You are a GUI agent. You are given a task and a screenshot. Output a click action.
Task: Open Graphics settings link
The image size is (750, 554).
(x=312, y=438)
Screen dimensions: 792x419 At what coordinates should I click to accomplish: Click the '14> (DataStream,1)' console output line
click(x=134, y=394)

◇ ◇ ◇ ◇ ◇

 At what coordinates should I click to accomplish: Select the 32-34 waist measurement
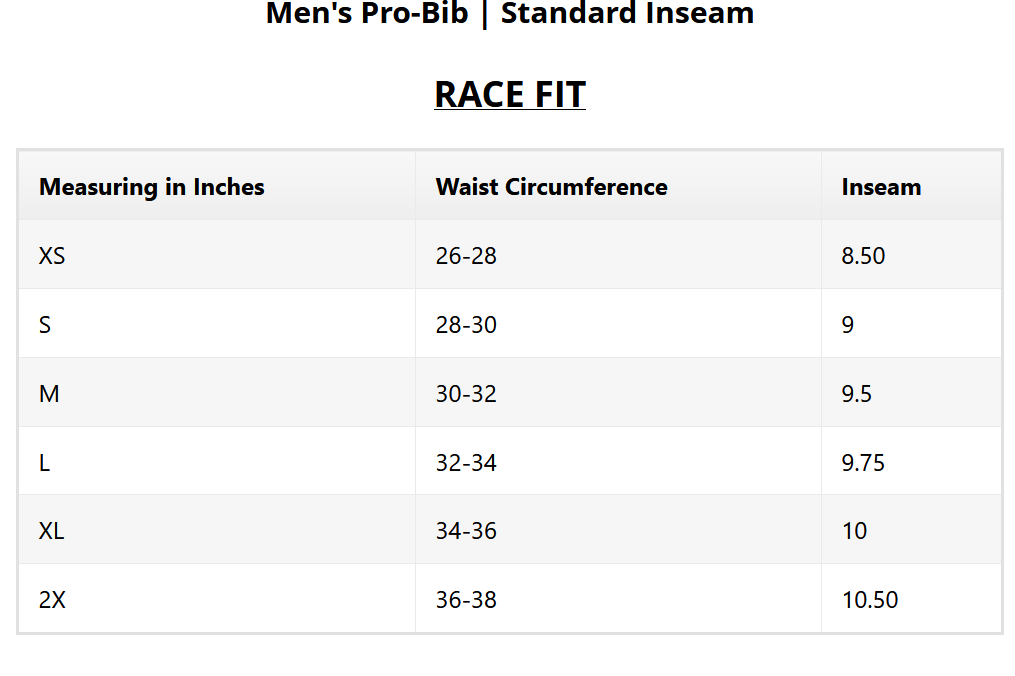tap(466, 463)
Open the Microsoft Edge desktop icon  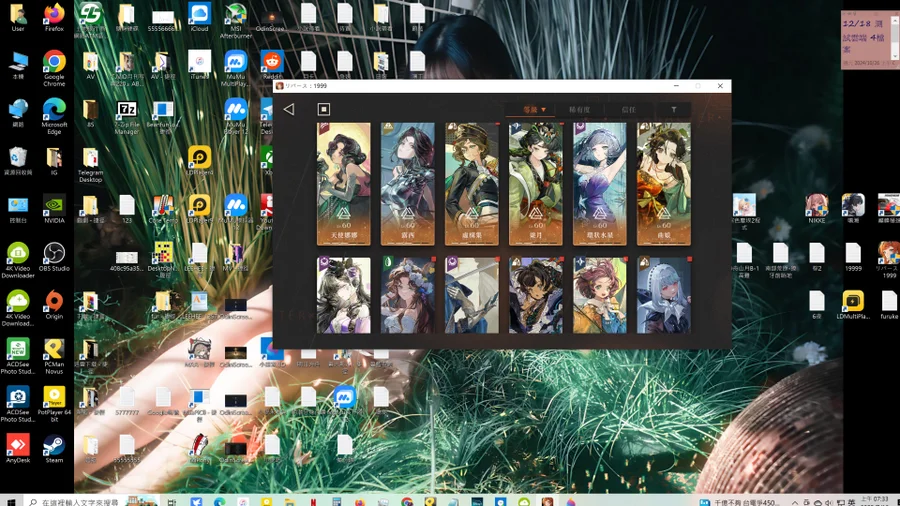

◇ ◇ ◇ ◇ ◇

-- EXERCISE OBJECTIVE --
Once the line with "At what coordinates should I click to accomplish: Select" is found above, transcribe each line from it through the line with "Open the Microsoft Edge desktop icon", exactly, and omit the pictures.

-- TASK RESULT --
 At what coordinates should I click to accomplish: Select the 32-34 waist measurement
tap(466, 463)
Open the Microsoft Edge desktop icon  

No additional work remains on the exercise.